[INPUT FOR THIS TASK]

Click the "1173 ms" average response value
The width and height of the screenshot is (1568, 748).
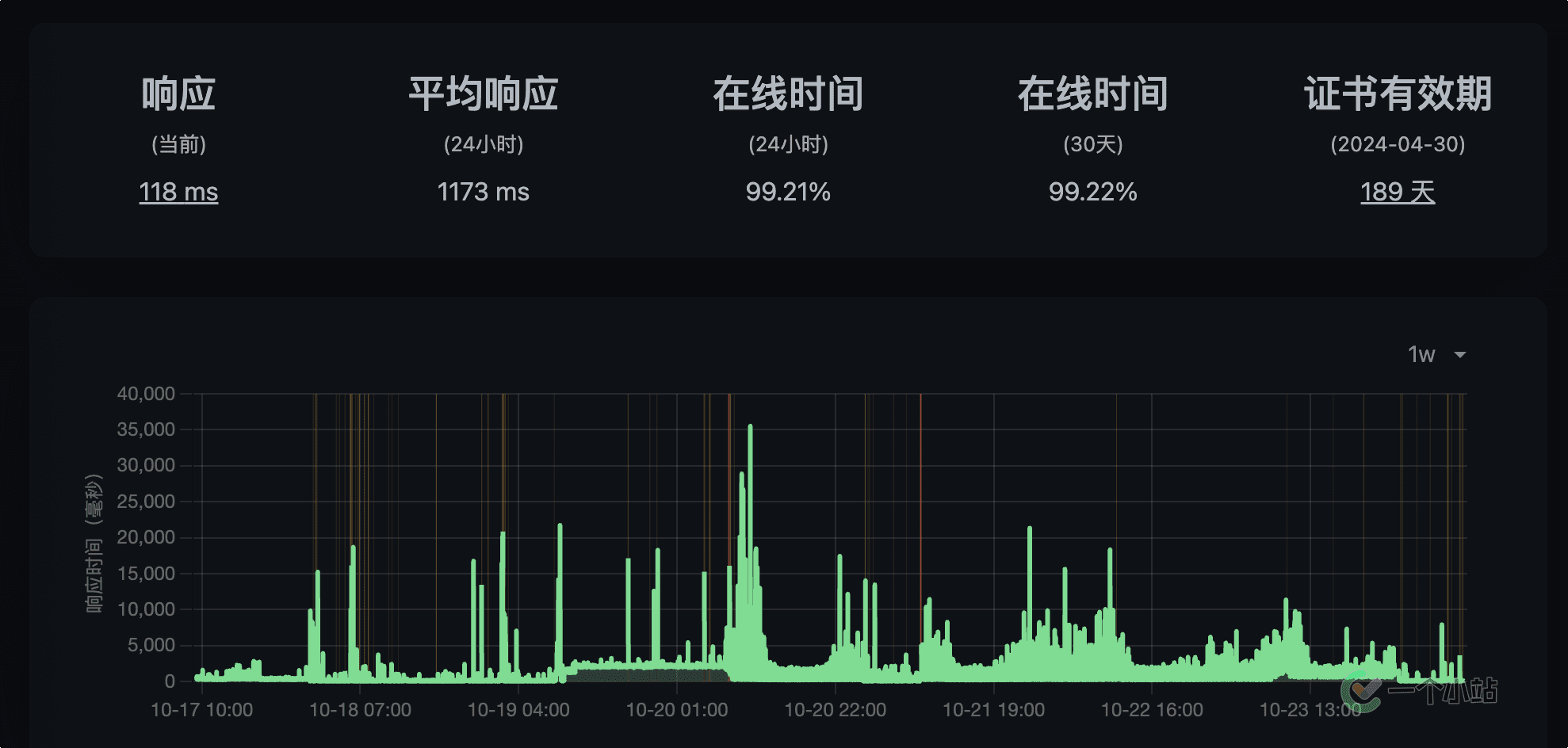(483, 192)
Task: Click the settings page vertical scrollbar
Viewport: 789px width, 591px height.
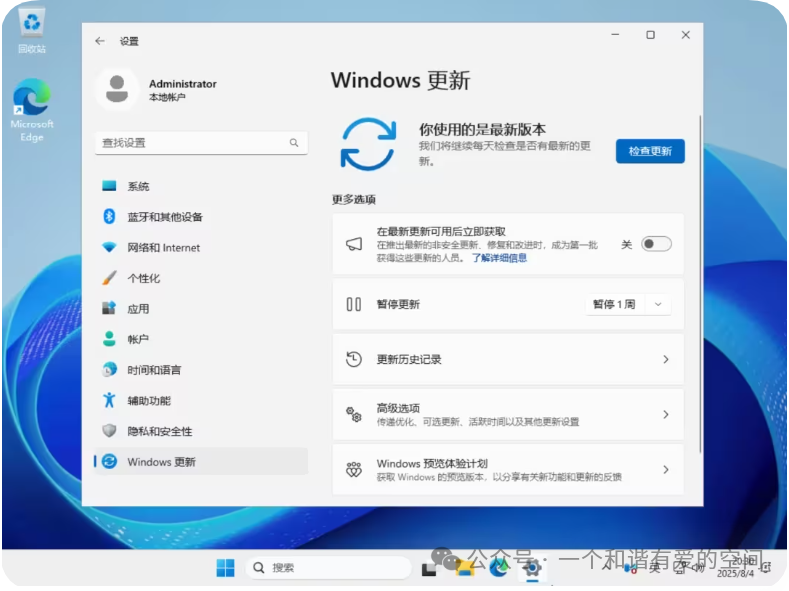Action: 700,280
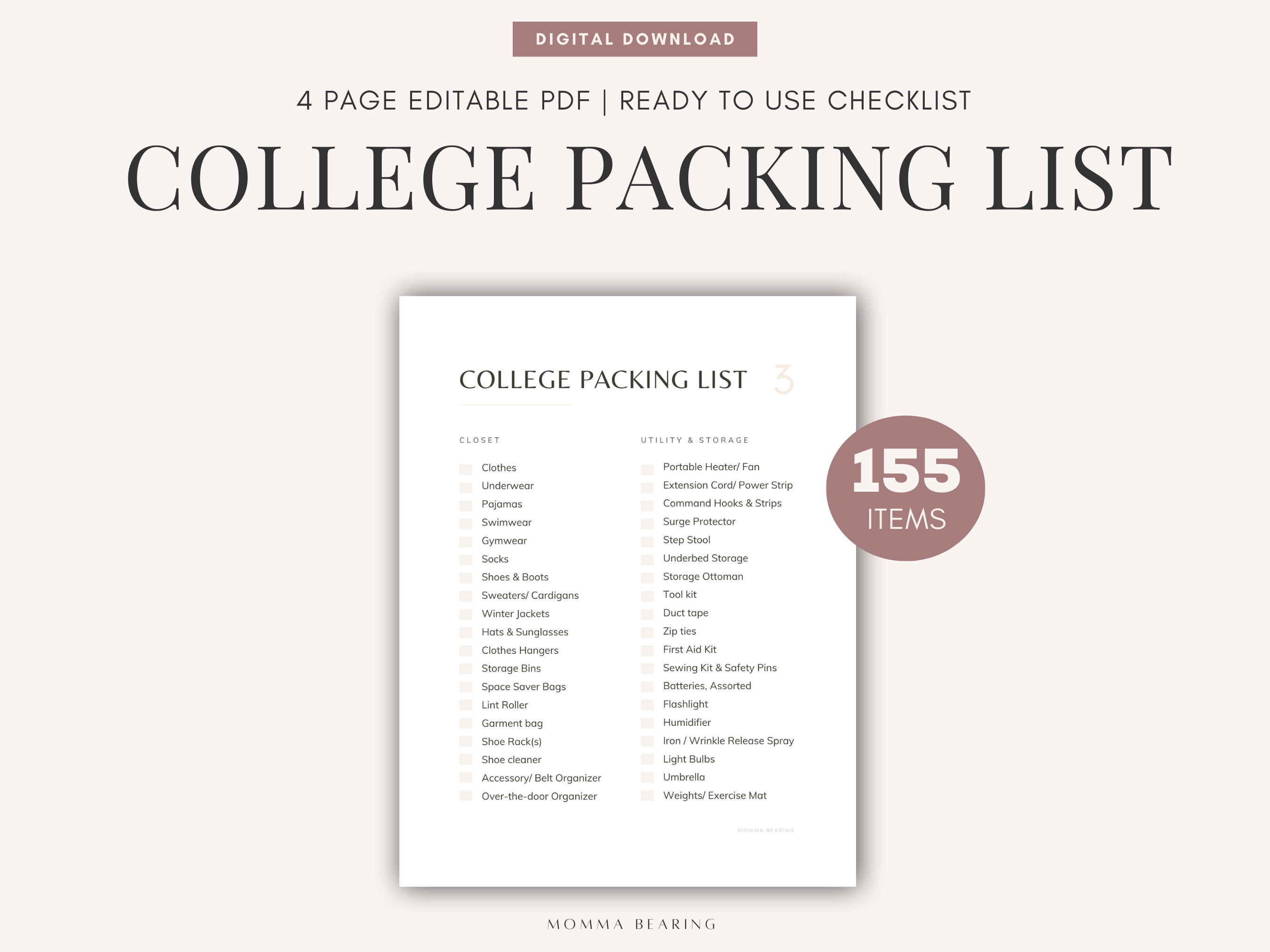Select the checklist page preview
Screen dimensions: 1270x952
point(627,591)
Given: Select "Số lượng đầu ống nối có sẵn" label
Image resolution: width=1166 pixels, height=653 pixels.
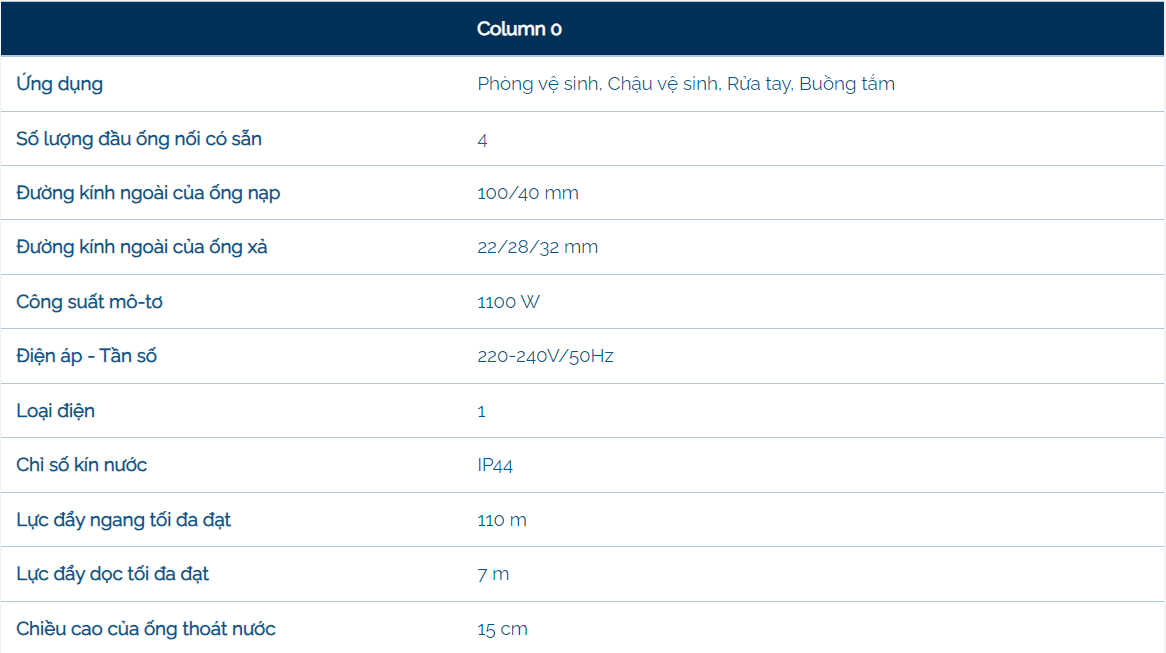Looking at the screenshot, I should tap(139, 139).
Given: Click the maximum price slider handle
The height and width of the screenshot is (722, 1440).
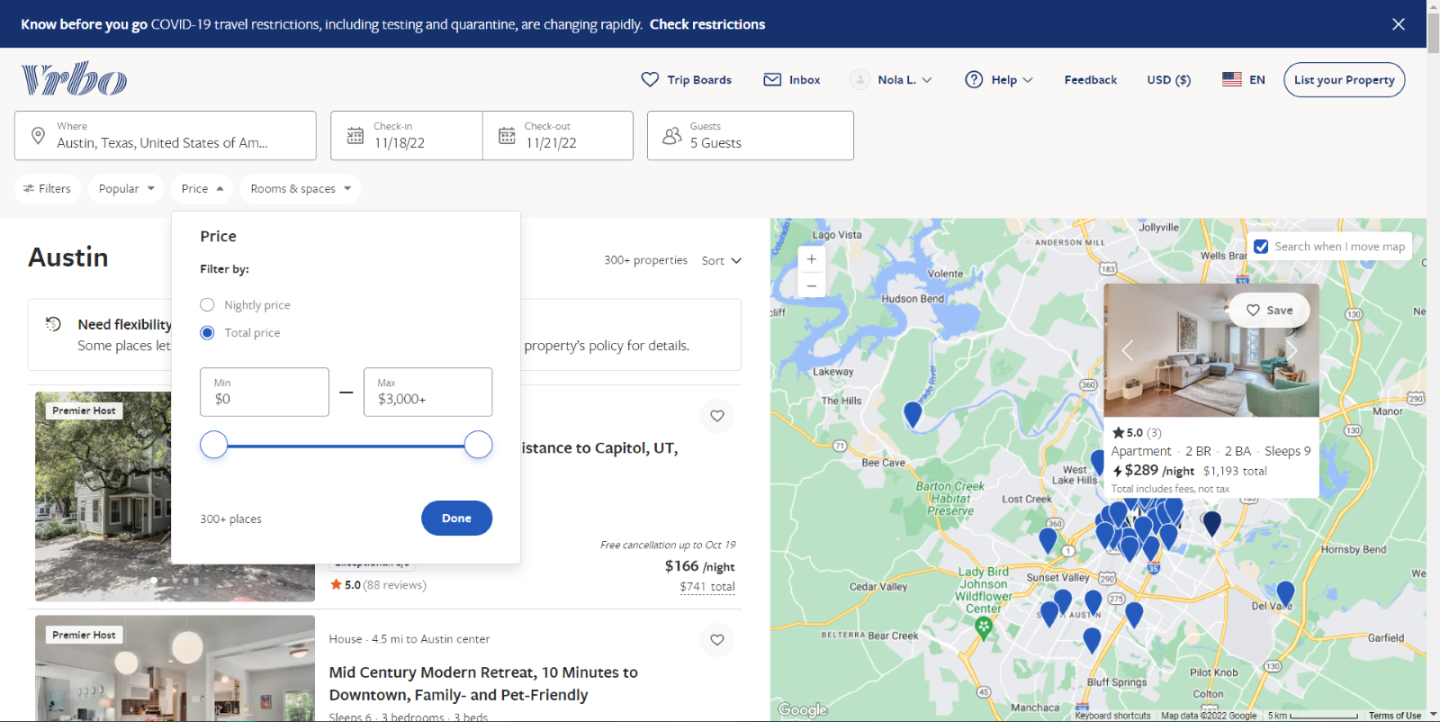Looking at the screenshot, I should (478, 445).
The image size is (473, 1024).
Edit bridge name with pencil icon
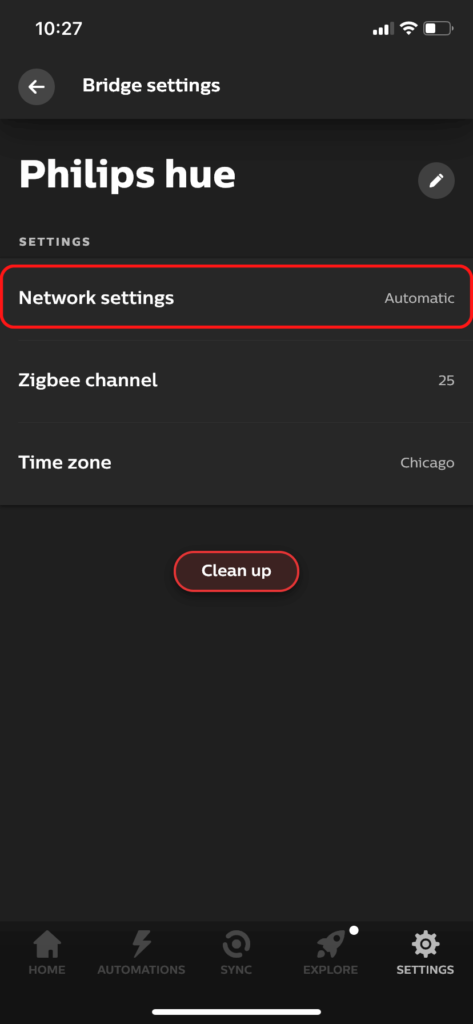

[/INPUT FOR THIS TASK]

*PROBLEM TO WORK ON:* Tell me how many lines in the data include "Given", giving only the number.

*TASK ANSWER:* 2